Copy number and transcriptome alterations associated with metastatic lesion response to treatment in colorectal cancer

• Main Authors: Karen Gambaro, Maud Marques, Suzan McNamara, Mathilde Couetoux du Tertre, Zuanel Diaz, Cyrla Hoffert, Archana Srivastava, Steven Hébert, Benoit Samson, Bernard Lespérance, Yoo‐Joung Ko, Richard Dalfen, Eve St‐Hilaire, Lucas Sideris, Felix Couture, Ronald Burkes, Mohammed Harb, Errol Camlioglu, Adrian Gologan, Vincent Pelsser, André Constantin, Celia M.T. Greenwood, Sabine Tejpar, Petr Kavan, Claudia L. Kleinman, Gerald Batist
• Format: Article
• Language: English
• Published: Wiley 2021-04-01
• Series: Clinical and Translational Medicine
• Subjects: colorectal cancer; copy number aberrations; metastasis; treatment response
• Online Access: https://doi.org/10.1002/ctm2.401

Abstract Background Therapeutic resistance is the main cause of death in metastatic colorectal cancer.
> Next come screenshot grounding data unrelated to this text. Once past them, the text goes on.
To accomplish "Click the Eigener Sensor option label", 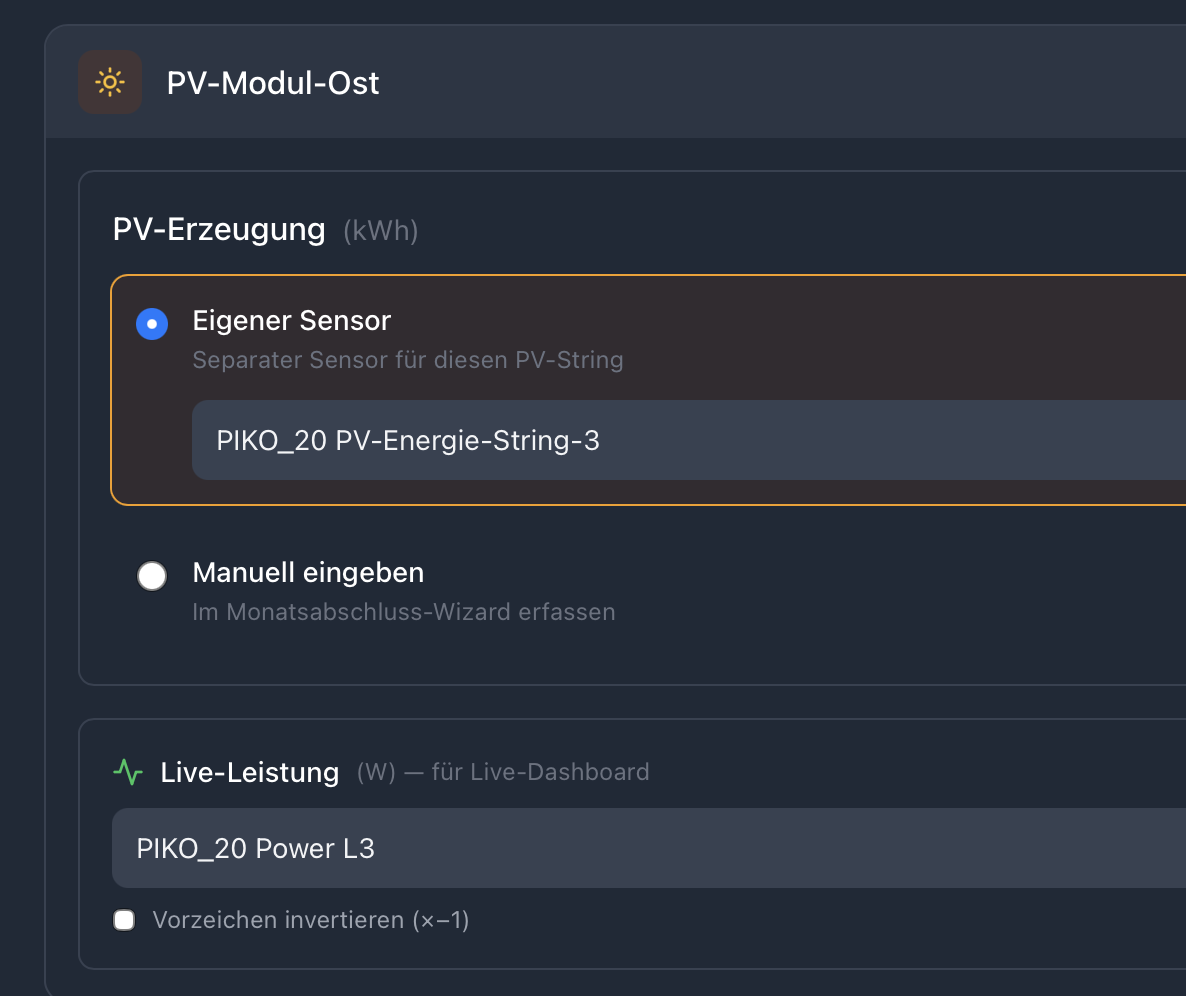I will coord(291,321).
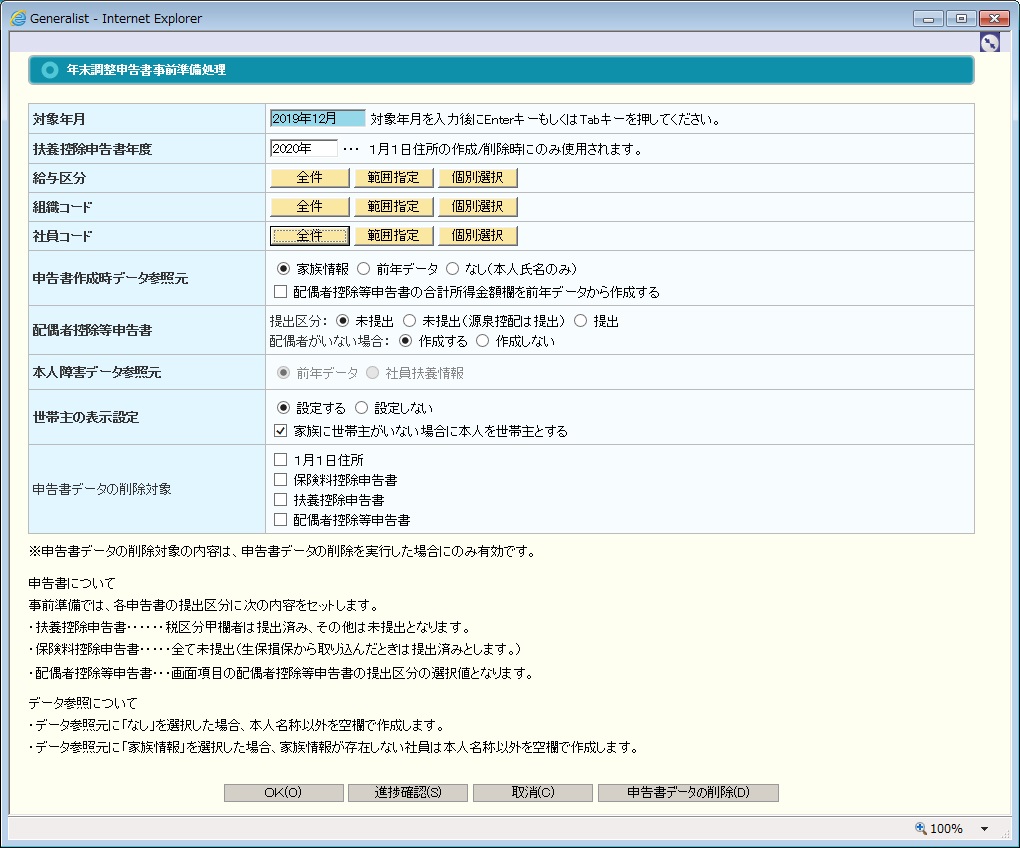Check the 1月1日住所 deletion checkbox

tap(281, 460)
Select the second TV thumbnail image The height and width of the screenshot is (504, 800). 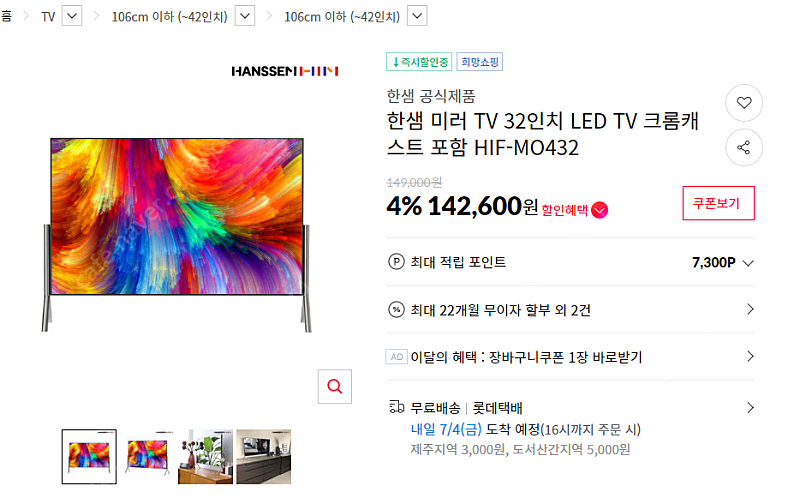pyautogui.click(x=147, y=457)
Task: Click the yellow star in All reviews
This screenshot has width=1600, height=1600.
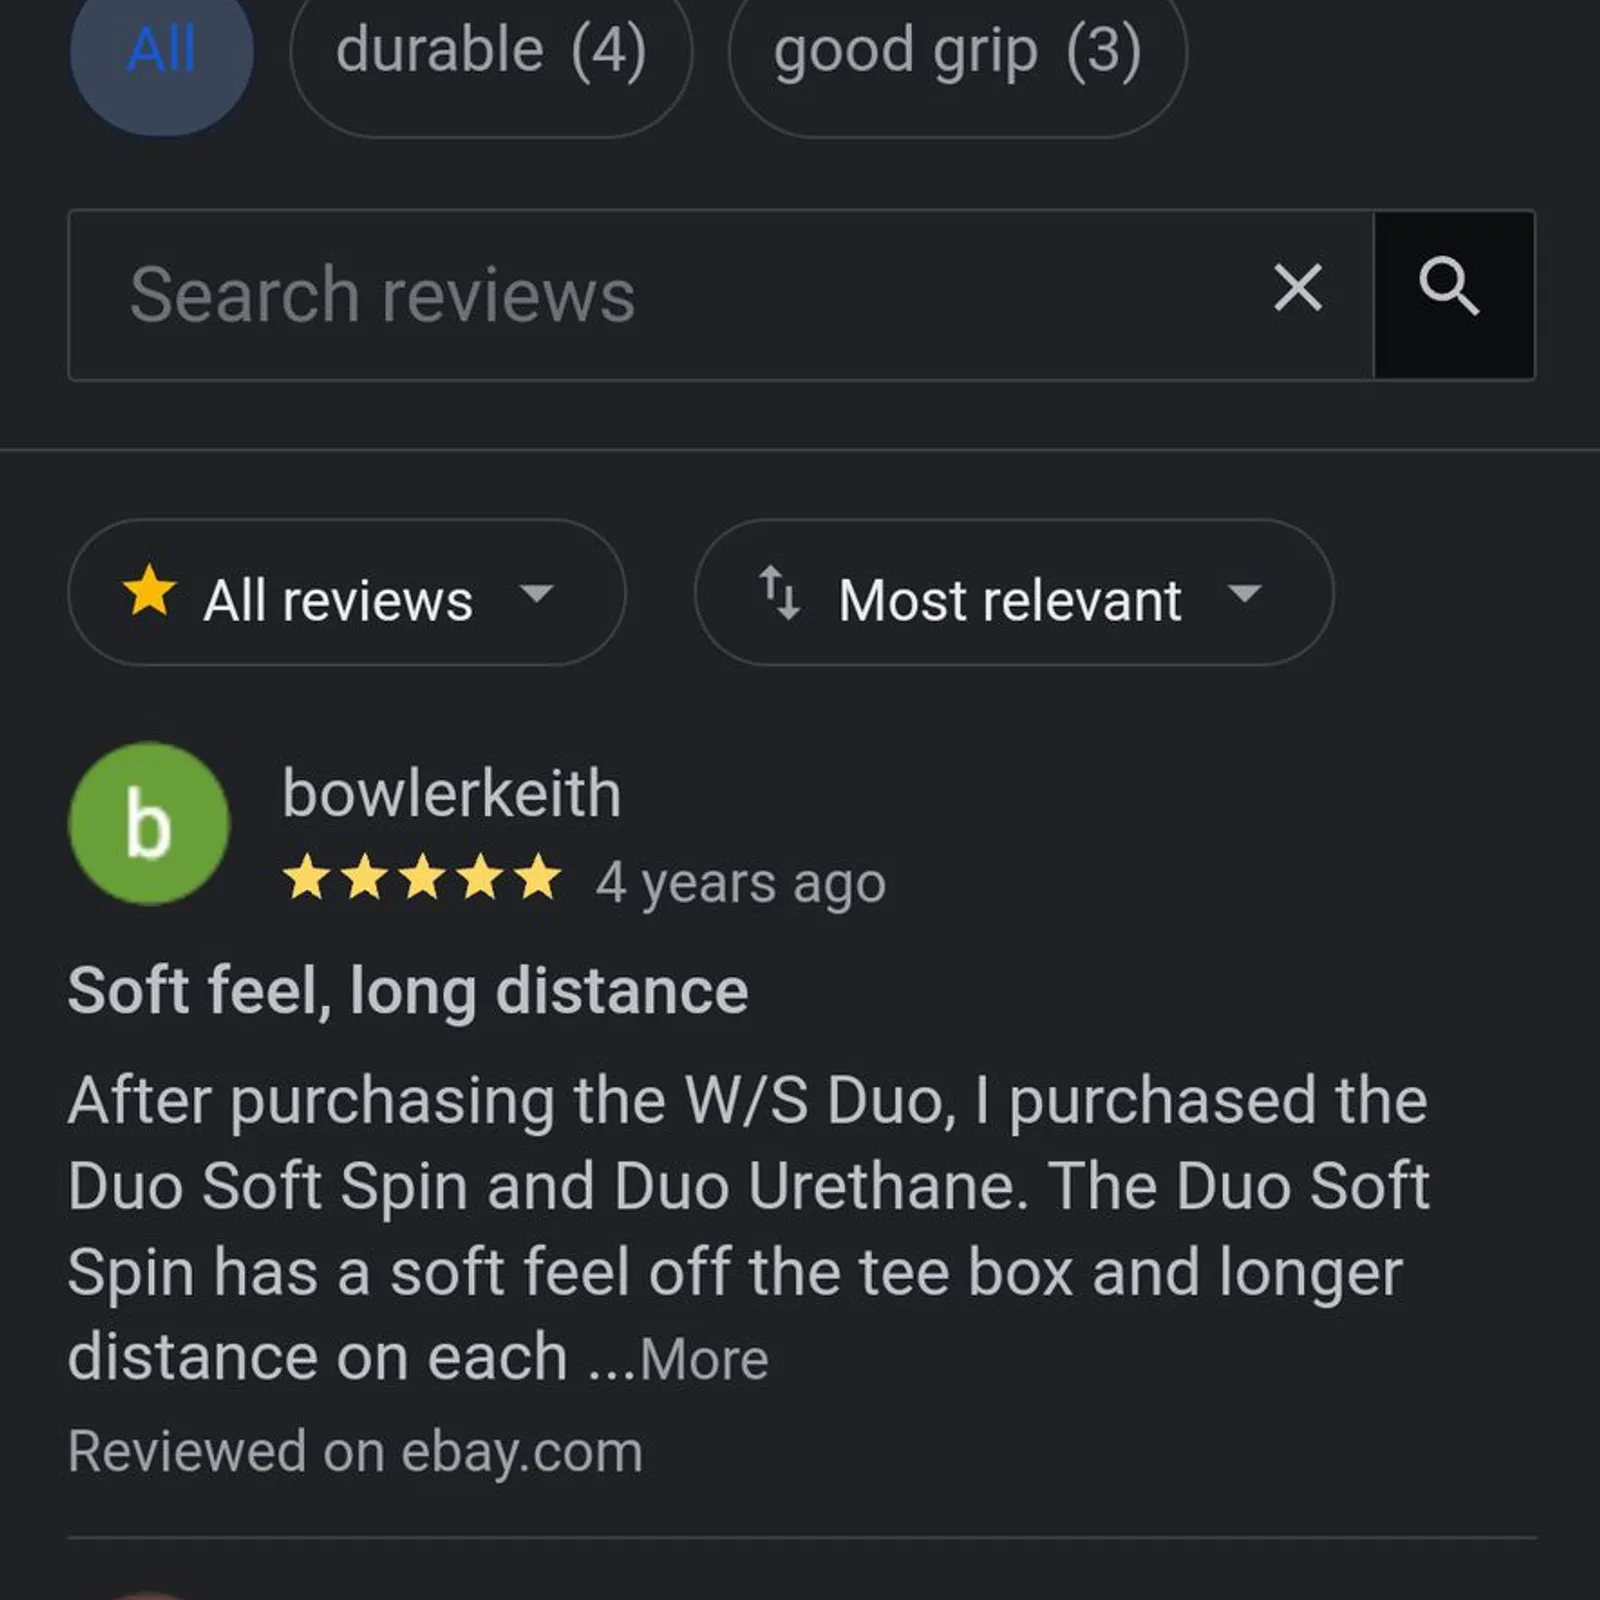Action: click(x=150, y=590)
To investigate genomic plasticity, most specifically of metastatic lesions, associated with response to first‐line systemic therapy, we collected longitudinal liver metastatic samples and characterized the copy number aberration (CNA) landscape and its effect on the transcriptome. Methods Liver metastatic biopsies were collected prior to treatment (pre, n = 97) and when clinical imaging demonstrated therapeutic resistance (post, n = 43). CNAs were inferred from whole exome sequencing and were correlated with both the status of the lesion and overall patient progression‐free survival (PFS). We used RNA sequencing data from the same sample set to validate aberrations as well as independent datasets to prioritize candidate genes. Results We identified a significantly increased frequency gain of a unique CN, in liver metastatic lesions after first‐line treatment, on chr18p11.32 harboring 10 genes, including TYMS, which has not been reported in primary tumors (GISTIC method and test of equal proportions, FDR‐adjusted p = 0.0023). CNA lesion profiles exhibiting different treatment responses were compared and we detected focal genomic divergences in post‐treatment resistant lesions but not in responder lesions (two‐tailed Fisher's Exact test, unadjusted p ≤ 0.005). The importance of examining metastatic lesions is highlighted by the fact that 15 out of 18 independently validated CNA regions found to be associated with PFS in this study were only identified in the metastatic lesions and not in the primary tumors. Conclusion This investigation of genomic‐phenotype associations in a large colorectal cancer liver metastases cohort identified novel molecular features associated with treatment response, supporting the clinical importance of collecting metastatic samples in a defined clinical setting.